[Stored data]
◆ ◆ ◆ ◆ ◆

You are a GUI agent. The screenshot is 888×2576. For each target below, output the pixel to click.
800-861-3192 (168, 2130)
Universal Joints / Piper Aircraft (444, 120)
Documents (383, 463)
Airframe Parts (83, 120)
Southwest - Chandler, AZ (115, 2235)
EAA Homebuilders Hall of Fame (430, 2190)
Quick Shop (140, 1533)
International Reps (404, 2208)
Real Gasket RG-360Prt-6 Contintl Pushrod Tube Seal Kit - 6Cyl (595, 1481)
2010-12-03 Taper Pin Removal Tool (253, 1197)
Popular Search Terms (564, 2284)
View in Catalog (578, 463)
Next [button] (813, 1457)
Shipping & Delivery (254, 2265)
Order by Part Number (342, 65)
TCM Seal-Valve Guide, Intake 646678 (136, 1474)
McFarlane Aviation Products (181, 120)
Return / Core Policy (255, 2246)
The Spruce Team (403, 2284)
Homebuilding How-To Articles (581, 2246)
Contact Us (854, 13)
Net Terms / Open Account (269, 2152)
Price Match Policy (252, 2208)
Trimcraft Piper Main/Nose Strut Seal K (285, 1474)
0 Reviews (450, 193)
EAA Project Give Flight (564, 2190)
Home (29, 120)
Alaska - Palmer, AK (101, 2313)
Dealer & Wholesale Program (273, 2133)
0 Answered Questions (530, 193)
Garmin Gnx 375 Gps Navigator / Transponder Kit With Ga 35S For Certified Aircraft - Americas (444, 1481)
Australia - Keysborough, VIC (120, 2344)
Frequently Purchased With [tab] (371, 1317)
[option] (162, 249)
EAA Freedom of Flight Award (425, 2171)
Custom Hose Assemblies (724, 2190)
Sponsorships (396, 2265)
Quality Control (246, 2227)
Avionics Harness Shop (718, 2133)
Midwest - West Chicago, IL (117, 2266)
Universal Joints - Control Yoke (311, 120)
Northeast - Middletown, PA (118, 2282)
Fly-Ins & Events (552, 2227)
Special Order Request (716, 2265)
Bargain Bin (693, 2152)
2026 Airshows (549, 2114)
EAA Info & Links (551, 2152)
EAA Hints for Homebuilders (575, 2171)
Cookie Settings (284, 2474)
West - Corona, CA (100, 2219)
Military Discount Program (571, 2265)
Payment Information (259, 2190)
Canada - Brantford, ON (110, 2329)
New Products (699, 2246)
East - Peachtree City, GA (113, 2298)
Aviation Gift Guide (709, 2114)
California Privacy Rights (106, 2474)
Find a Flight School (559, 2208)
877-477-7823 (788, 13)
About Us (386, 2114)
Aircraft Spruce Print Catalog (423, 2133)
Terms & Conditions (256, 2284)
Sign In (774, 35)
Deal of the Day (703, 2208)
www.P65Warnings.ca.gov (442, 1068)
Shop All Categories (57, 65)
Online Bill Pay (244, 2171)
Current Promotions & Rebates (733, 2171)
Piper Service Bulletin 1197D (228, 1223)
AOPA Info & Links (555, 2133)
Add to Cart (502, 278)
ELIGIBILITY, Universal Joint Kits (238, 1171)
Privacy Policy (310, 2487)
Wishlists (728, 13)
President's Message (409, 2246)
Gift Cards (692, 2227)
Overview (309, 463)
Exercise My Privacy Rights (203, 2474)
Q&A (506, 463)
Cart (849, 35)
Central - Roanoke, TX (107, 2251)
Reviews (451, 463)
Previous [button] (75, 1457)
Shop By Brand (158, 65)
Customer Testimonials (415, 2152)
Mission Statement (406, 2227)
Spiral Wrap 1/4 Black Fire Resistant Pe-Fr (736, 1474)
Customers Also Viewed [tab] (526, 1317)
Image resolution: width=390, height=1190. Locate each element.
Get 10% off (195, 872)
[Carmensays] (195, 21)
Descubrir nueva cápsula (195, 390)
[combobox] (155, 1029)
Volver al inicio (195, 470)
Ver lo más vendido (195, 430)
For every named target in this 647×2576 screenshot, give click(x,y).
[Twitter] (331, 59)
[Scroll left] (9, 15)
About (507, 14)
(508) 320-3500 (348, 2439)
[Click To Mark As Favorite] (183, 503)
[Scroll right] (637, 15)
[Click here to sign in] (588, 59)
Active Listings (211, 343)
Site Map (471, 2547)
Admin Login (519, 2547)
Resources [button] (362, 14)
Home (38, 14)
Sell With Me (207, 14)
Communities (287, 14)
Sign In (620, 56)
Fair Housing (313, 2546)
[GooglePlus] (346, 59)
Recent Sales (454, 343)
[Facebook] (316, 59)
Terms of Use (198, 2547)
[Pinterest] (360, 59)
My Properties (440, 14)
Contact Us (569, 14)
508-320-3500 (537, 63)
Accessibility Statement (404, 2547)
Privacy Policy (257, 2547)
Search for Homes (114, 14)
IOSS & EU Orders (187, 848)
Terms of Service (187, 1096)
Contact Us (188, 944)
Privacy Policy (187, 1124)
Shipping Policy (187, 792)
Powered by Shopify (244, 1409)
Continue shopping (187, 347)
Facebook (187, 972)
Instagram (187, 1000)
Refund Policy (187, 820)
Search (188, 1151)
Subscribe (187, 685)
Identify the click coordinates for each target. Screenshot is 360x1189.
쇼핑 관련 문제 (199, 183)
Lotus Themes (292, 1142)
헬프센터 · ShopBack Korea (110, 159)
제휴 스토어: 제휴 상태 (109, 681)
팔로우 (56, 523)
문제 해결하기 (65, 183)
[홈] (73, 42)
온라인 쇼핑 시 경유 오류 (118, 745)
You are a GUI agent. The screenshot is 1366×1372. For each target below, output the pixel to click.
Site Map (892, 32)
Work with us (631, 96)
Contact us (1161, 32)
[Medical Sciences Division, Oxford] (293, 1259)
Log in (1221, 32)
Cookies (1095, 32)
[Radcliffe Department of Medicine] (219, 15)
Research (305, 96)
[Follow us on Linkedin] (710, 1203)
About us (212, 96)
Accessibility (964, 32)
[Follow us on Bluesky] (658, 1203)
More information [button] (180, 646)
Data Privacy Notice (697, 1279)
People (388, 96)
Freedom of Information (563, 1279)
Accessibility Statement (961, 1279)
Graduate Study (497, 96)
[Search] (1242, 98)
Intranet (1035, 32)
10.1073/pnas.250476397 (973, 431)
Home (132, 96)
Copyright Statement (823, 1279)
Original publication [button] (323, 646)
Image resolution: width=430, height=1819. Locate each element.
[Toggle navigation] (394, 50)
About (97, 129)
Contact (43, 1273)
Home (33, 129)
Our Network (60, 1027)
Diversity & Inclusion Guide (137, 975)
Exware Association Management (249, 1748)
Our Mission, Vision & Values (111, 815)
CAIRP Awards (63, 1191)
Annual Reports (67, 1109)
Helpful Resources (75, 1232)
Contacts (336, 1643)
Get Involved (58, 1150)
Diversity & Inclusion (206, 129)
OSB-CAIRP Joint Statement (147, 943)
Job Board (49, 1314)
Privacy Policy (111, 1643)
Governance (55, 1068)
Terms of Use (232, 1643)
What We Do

◆ ◆ ◆ ◆ ◆

The expected answer is a copy of each line above containing "Piper".

# [Solution]
Universal Joints / Piper Aircraft (444, 120)
Trimcraft Piper Main/Nose Strut Seal K (285, 1474)
Piper Service Bulletin 1197D (228, 1223)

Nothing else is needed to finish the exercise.